(713g) Effect of Deposition Methods On Cell-Releasing Properties of a Thermoresponsive Polymer

Stimuli responsive polymers (SRP) are of great interest in the bioengineering community due to their use in applications such as drug delivery and tissue engineering. One example of an SRP is poly(N-isopropyl acrylamide) or pNIPAM. This SRP has the capability of changing its conformation with a slight temperature change across its lower critical solution temperature (LCST), changing its relative hydrophilicity. When the polymer is tethered to a surface, mammalian cells grow and proliferate on the SRP above the LCST. Below the LCST, the cells spontaneously release as a confluent cell sheet, which can be harvested for cell sheet engineering purposes.
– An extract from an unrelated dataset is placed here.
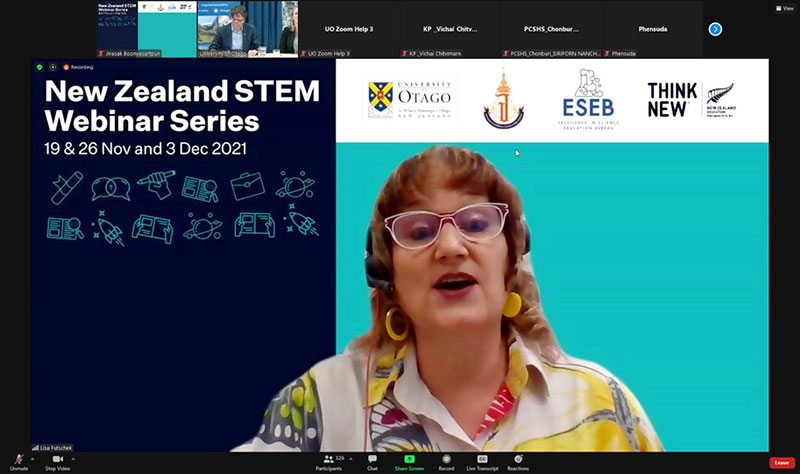This screenshot has height=474, width=800.
Task: Select the KP_Vichai participant tile
Action: (449, 29)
Due to its functionality, tethering this SRP to surfaces such that it retains its thermoresponsive characteristic for cell release is a widespread technique. In this work, we assessed two methods of deposition: spin coating and plasma polymerization. Characterization of the surface chemistry of the pNIPAM substrates was done using X-ray photoelectron spectroscopy (XPS) and time-of-flight secondary ion mass spectroscopy (ToF-SIMS). Topography as well as thickness of the films was analyzed via atomic force microscopy (AFM). Finally, thermoresponse was characterized using contact angle measurements and cell response above and below the LCST. From these results, we conclude that although both techniques are useful for releasing cells, the method with which pNIPAM is deposited onto the surfaces may dictate whether they are used for cell sheet engineering or simply for non-fouling substrates.